I have been trying to learn HW1F on my own, out of nothing more than genuine curiosity during my twilight years, and I'm confused on the issue of calibrating. I don't know why, but all the research papers seem to be missing something, or there's some crucial detail I just don't understand regarding the calculus.
I am using Brigo and Mercurio as a guide.

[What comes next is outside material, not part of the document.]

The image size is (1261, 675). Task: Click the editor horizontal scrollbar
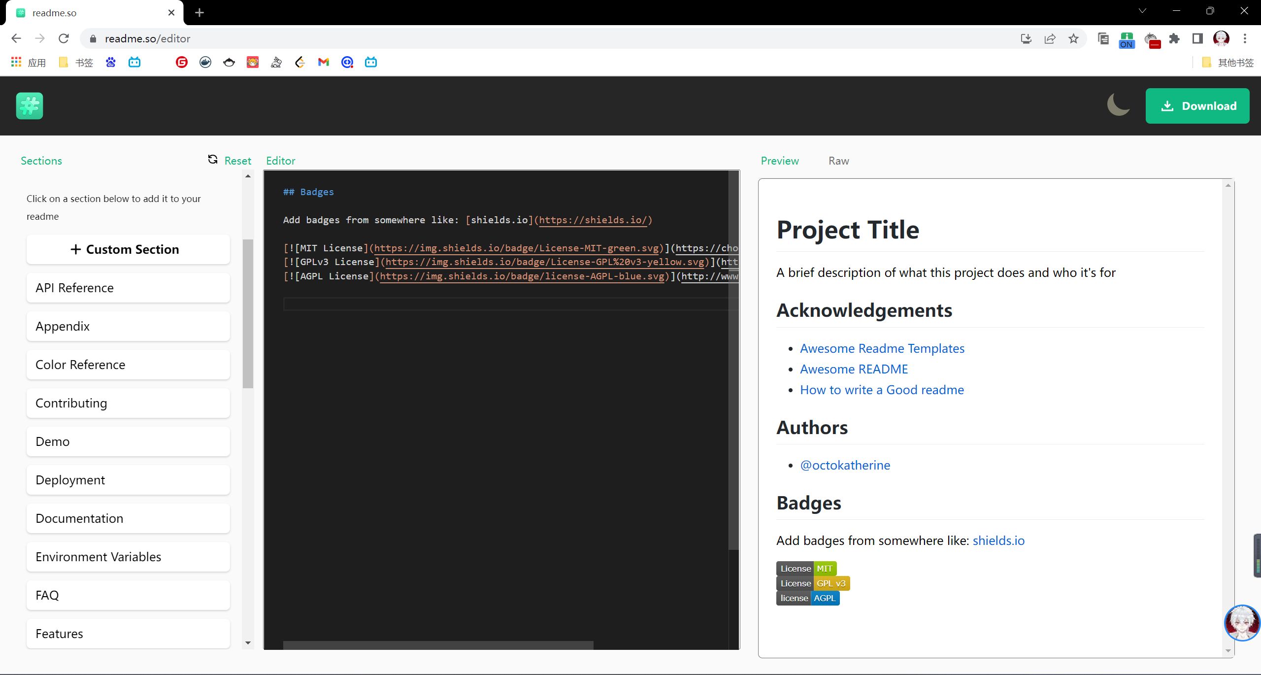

Suppose we are given a the process as
$dr(t) = [v(t) - ar(t)]dt + \sigma dW(t)$
with the market instantaneous forward $f^M(0,T)$ as
$f^M(0,T) = -\frac{\partial lnP^M(0,T)}{\partial T}$
where $P^M(0,t)$ is the market discount factor. Then we are given
$v(t) = \frac{\partial f^M(0,T)}{\partial T} + af^M(0,T) + \frac{\sigma^2}{2a}(1 - e^{-2at})$
where $a$ is an input to the model where practitioners typically use 5% (this point also making me uncomfortable, since 5% seems very arbitrary).

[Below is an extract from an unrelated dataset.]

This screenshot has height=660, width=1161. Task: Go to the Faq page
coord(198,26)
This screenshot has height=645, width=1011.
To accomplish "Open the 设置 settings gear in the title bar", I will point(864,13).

At first I was thinking there was something magical I didn't understand about the partial derivative in $f^M(0,T)$. But then I suppose if $P^M(0,t)$ is observable by the market, or rather, $f^M(0,T)$ is the z-curve, is it not?
From there, I could just fit a cubic spline through a few points on the curve to get the $f^M(0,T)$ for any $T$.
And here is where my 40 years post-calculus begins to show... is there some simple trick for understanding the partial derivative $\frac{ \partial f^M(0,T) }{\partial T}$? I believe $-\frac{\partial lnP^M(0,T)}{\partial T}$ is just $\frac{-ln(P(0,T))}{\Delta T}$ from my understanding of continuous compounding, but I have long since forgotten why.
Then I supposed, once I calculated a few $v(t)$ from the observable market, then I could fit a spline the $v(t)$ to get a $v(t)$ for any $t$ within the range of observed $f^M(0,T)$. Does this sound reasonable?
Coming to the $\sigma$, I have seen several comments alluding to calibrating the volatility to a set of swaptions or caplets, depending on the types of things one is trying to model. Why would you not just take a treasury option Black-Scholes implied vol for calibrating $\sigma$? I guess this is because the rate being modeled is the instantaneous short rate and not the yield-to-maturity on the zero-coupon bond associated with $P^M(0,T)$? Beyond this, I get completely lost. I have seen some commentary on using the diagonal of the volatility surface for calibration, but I'm not sure why.
So my question(s) then is... is the approach for the $v(t)$ correct? Should I question further where $a=$ 5% comes from, or take it as a given? Why is the diagonal of the swaption surface used in calibrating $\sigma$? Lastly, I notice that Hull and White advocate a lattice for calibration. But then some approaches I believe calibration is done without a lattice using possibly a root-solver. Is this my ignorance? Does (mostly) everyone use a lattice to calibrate?